Apart from assistance with education, the organization’s support services have connected participants with anything from legal services to housing, which is one of the largest obstacles facing many Corps members.
“We had a big contract with the Catalina Island Conservancy to help them grow a new campground,” said Knapp. “I thought a lot of our folks signed up because they wanted to go camping, they were like no, we don’t have to worry about where we’re gonna sleep.”
After three months of involvement (enrollment generally runs from 10 months to three years), participants get to choose what path to pursue, with myriad skill sets and training available to them, primarily focused on conservation.
‘When I first came through, my biggest challenge was convincing people we weren’t the Conservation Corps of 10 years ago,” said Knapp.
Since Knapp became the Long Beach Corps’ executive director, he has focused on expanding the complexity of projects offered to its participants.
Knapp estimated that the budget has grown at least five times over the past few years, allowing for more sophisticated projects and robust training.
Particularly over the past five years, the organization began bringing on subcontractors, allowing the Corps’ scope of projects and job pathways to expand.
With focuses on debris removal, construction training, habitat restoration training, solar installation training, urban forestry, park construction, and much more, partnerships throughout the city allow participants to receive a direct track toward permanent job placement, opening doors not previously afforded to many of its members, said Knapp.
“A lot of folks were often time born in a circumstance out of their control,” said Knapp. “A lot of our bigger challenges are a lot of our folks didn’t have a lot of structure, they were on their own from an early age and trying to figure it out.”
When additional needs arise throughout the year, Corps members can assist, such as with local fire or erosion control. During the pandemic, Corps members even erected all the temporary testing facilities and did food distribution throughout Los Angeles.
Next year, the organization plans to begin a new program with Cal Fire, providing woodland fire fighting experience.

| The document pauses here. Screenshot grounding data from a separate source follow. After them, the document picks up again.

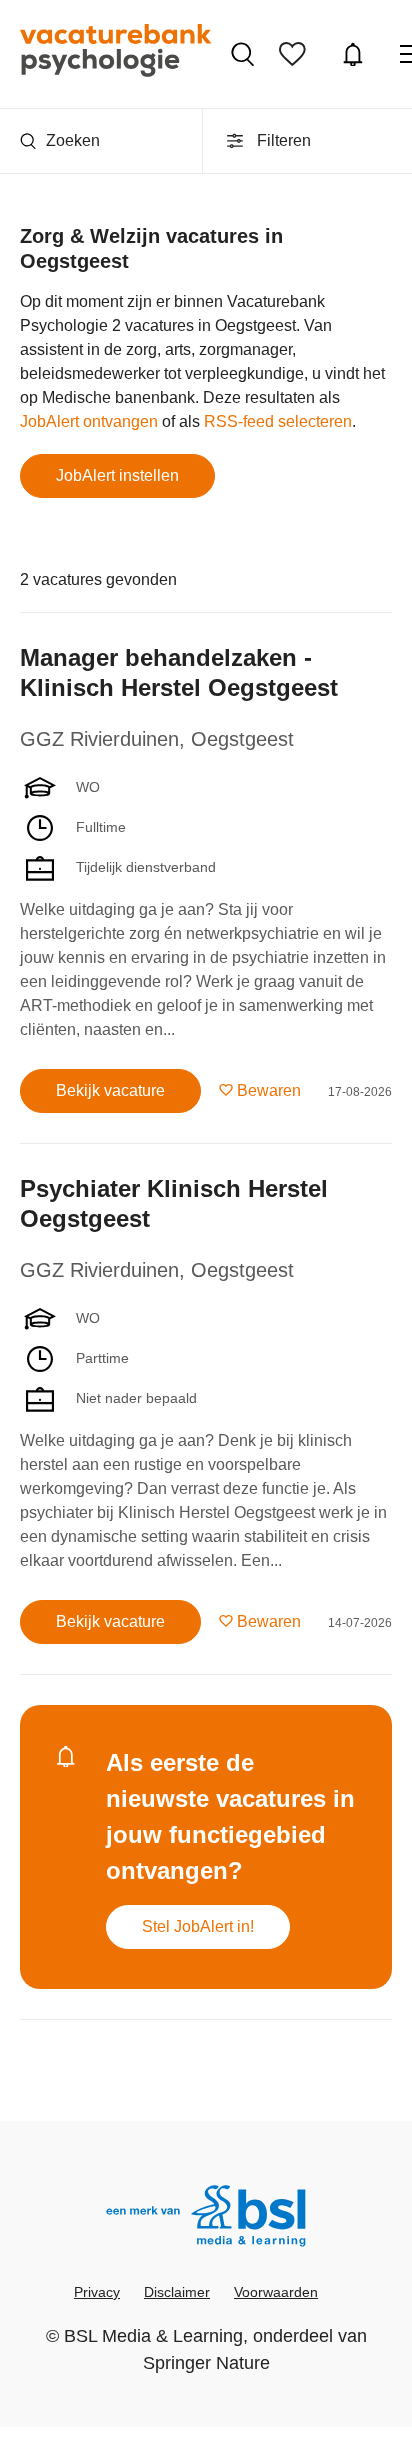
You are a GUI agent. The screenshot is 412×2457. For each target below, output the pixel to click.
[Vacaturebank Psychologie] (115, 54)
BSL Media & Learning (153, 2336)
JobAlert (355, 54)
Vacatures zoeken (245, 54)
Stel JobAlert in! (198, 1926)
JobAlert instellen (117, 475)
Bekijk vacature (110, 1090)
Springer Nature (206, 2363)
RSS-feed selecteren (278, 421)
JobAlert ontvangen (89, 421)
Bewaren (269, 1090)
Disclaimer (177, 2292)
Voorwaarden (276, 2292)
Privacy (97, 2292)
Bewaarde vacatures (297, 54)
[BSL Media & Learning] (206, 2218)
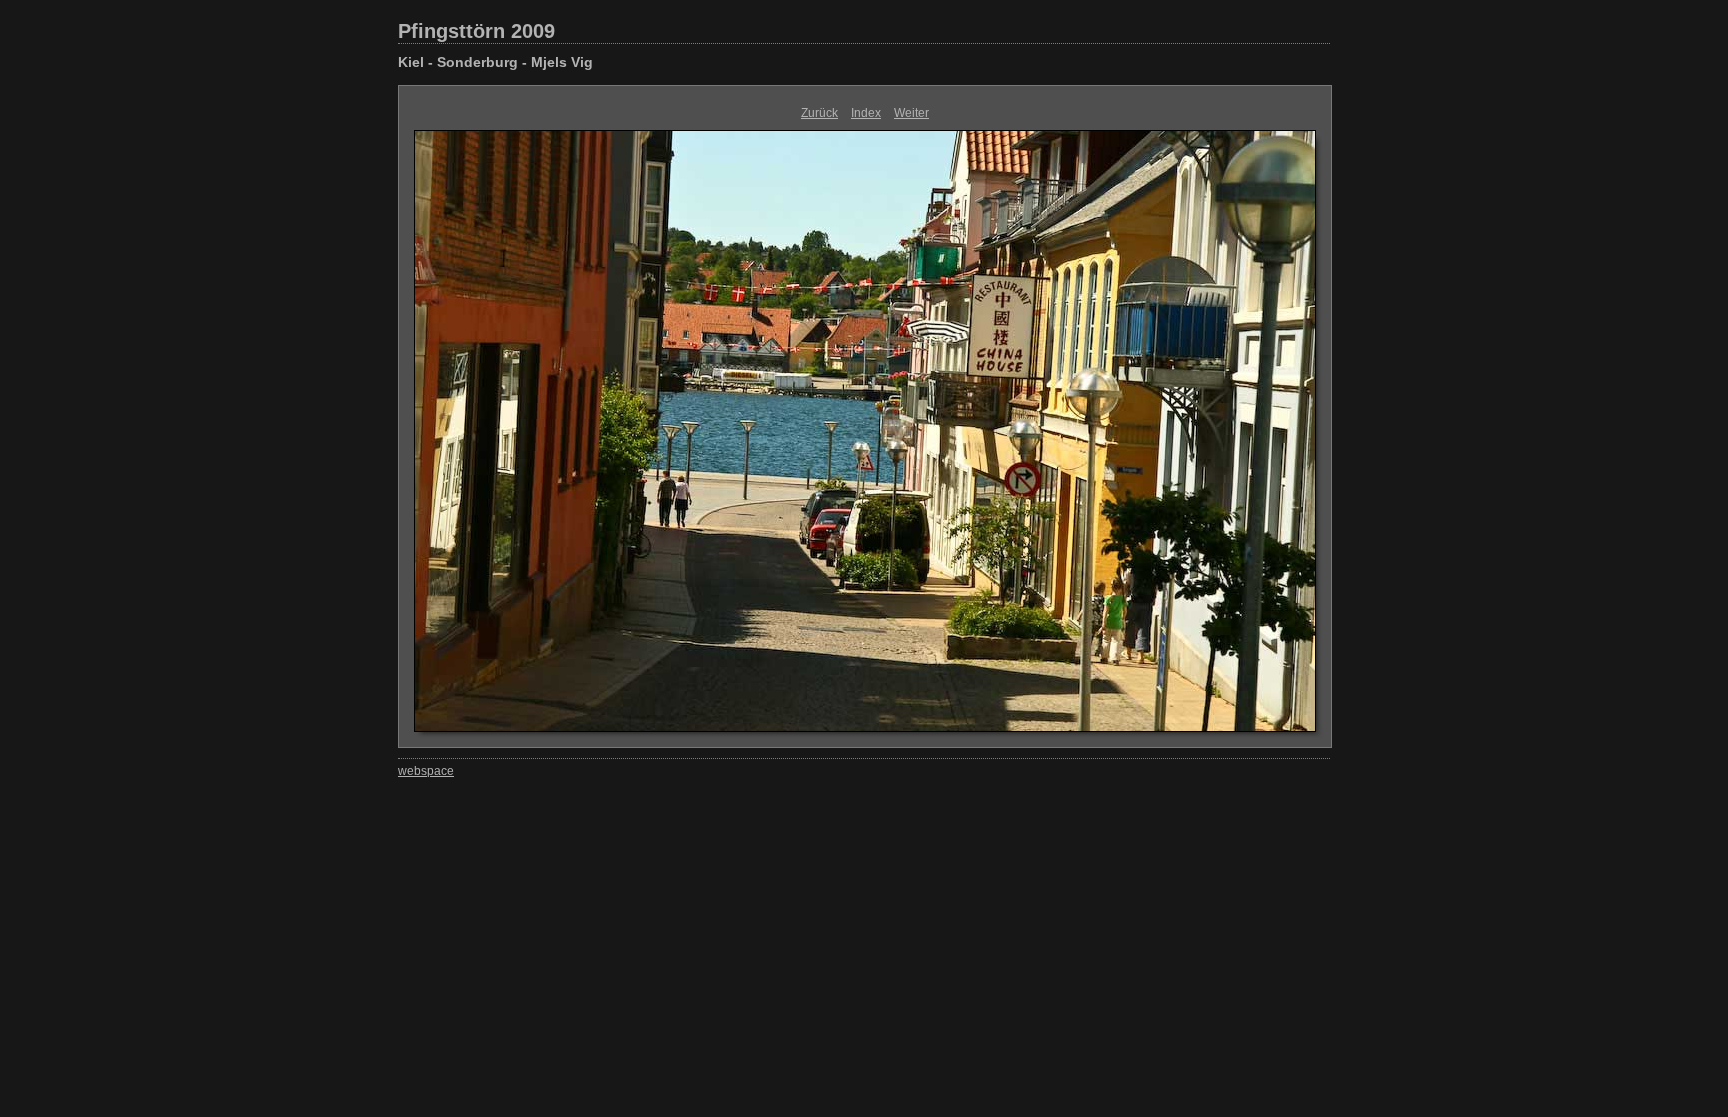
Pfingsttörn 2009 (476, 31)
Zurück (819, 113)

“As a Corps member, we always say we don’t run away from disaster, we run toward it, we’re here to serve,” said Knapp. “It’s that sense of leaving something tangible, whether it’s a tree in the ground, or building a new satellite site at DeForest Park.”
The opportunity to explore different career paths is what keeps many members engaged and involved, said Knapp.

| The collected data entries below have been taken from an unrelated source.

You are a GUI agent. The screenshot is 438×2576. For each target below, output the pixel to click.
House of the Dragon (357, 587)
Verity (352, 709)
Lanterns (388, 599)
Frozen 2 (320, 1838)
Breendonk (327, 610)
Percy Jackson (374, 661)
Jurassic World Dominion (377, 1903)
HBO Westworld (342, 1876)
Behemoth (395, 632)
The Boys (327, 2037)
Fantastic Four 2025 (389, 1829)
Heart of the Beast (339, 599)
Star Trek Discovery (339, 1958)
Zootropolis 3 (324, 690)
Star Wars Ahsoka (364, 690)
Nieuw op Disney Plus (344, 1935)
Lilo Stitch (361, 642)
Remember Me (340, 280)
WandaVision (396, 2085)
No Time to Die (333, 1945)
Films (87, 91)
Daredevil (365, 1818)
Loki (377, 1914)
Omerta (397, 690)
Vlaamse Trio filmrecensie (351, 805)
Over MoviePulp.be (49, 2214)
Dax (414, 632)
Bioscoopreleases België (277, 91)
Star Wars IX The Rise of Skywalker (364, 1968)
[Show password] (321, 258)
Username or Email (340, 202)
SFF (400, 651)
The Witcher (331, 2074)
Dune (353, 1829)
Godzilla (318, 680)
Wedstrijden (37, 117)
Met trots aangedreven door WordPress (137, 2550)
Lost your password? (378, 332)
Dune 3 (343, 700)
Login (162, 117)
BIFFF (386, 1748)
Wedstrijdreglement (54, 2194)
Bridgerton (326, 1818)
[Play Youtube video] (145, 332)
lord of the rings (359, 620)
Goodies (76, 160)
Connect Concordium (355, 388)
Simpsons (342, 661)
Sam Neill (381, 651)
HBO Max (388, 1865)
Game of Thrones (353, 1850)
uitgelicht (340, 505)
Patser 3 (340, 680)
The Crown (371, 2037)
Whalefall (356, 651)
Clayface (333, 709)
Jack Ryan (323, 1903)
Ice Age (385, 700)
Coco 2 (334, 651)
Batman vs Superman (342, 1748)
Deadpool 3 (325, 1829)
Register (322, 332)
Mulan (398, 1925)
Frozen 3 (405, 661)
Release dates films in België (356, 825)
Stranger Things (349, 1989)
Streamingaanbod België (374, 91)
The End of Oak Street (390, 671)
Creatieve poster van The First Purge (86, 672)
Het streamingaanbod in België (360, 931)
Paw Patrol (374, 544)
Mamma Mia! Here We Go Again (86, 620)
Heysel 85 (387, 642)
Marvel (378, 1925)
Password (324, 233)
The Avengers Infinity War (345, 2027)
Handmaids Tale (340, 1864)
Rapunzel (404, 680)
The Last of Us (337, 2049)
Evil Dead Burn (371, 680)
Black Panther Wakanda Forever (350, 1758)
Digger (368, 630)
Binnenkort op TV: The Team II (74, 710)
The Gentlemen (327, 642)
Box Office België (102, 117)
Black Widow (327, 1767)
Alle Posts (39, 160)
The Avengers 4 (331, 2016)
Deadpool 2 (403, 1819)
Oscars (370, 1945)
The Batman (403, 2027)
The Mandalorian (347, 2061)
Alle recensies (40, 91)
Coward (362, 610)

“It’s not a hand-out, its a hand up,” said Knapp.
With payment beginning at $16 an hour, Corps members can earn up to $17.50 an hour.
For the Conservation Corps participants who are formerly incarcerated, the program provides a second chance, said Knapp— a chance to start earning a steady income, receive education, and gain valuable work skills that can act as a stepping stone toward a future career.

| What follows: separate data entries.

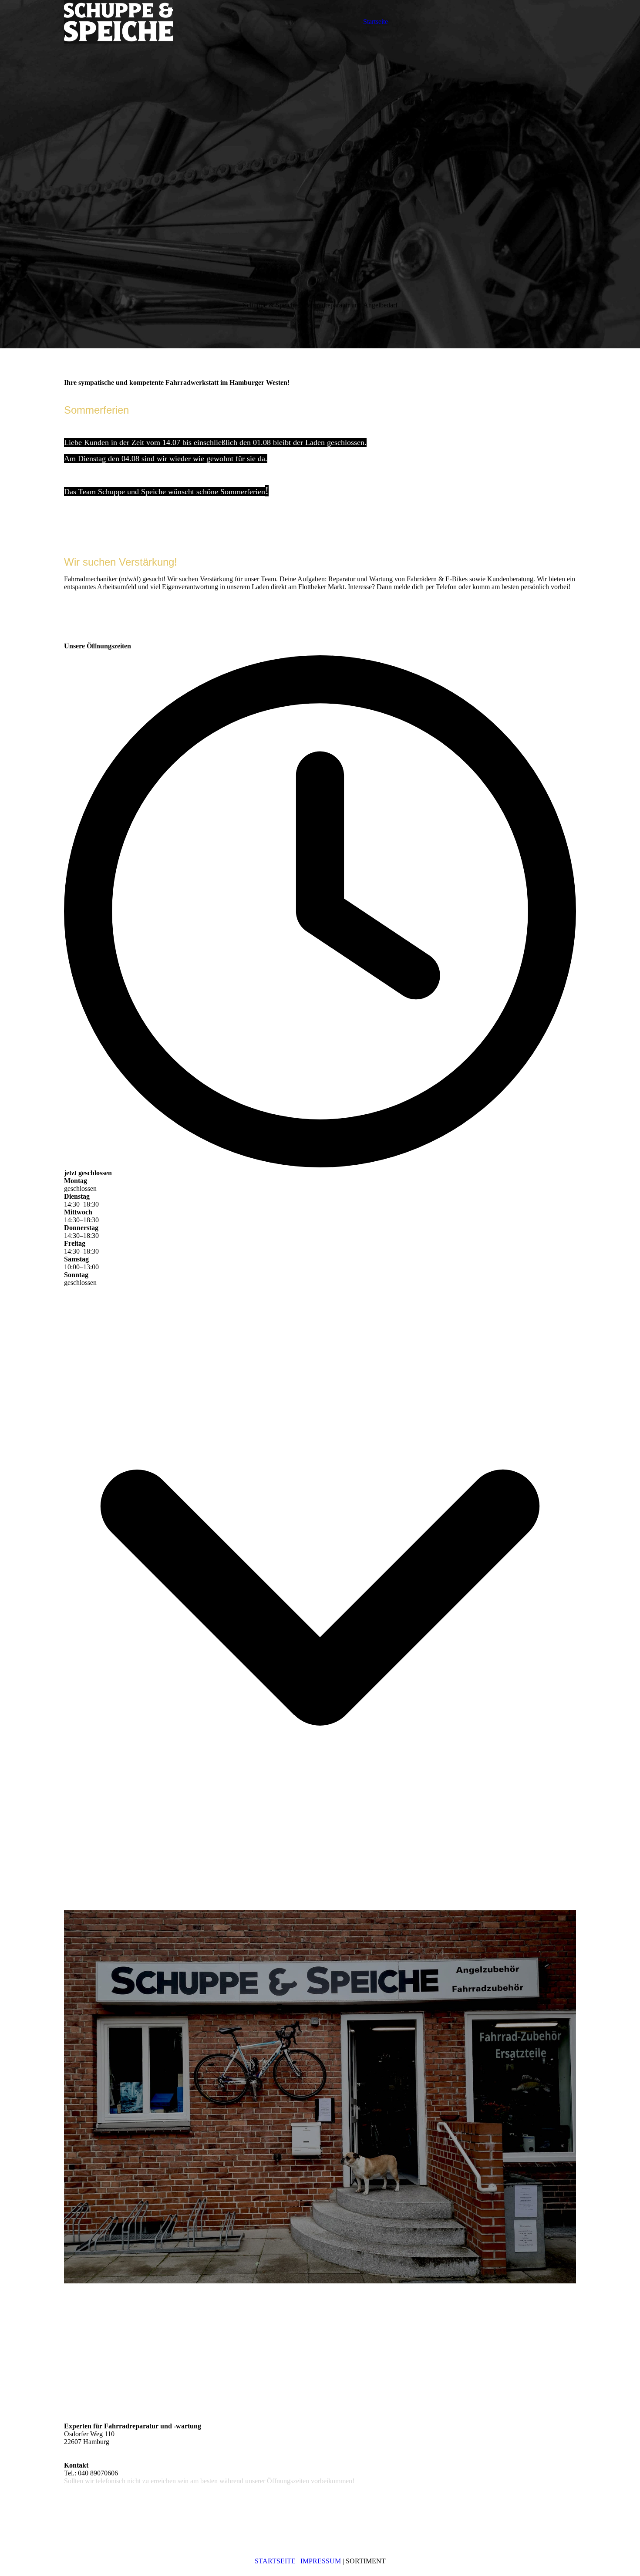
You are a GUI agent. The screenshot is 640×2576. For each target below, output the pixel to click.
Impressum (320, 2561)
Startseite (375, 21)
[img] (118, 22)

“I love that we’re open to a lot of reentry folks, a lot of times employers don’t give those folks an opportunity,” said Knapp. “In my experience, some of the best, most productive, earnest folks I’ve ever worked with were in the justice system … They don’t want to squander that opportunity.”
While participants don’t always love the structure and rules at first, Knapp said, it’s a second chance program, and the Corps will always rehire.
“The rules are there because we care,” said Knapp. “If folks make it past that month, two months for sure, they’re hooked on a sense of belonging to something bigger than them, structure, a sense of pride.”
While many people may become involved with the Corps for the chance to earn an income, what keeps many involved is the camaraderie and the sense of giving back and being appreciated in the community, said Knapp.
“The community is getting something tangible, real, and in return, the young folks are getting jobs skills, structure they haven’t had, and I think they really crave that and cherish that, and a sense of service to their community and a sense of giving,” Knapp said.
Editor’s note: This story has been updated to reflect that program participants are between 18 and 26, and they can work to achieve their high school diploma.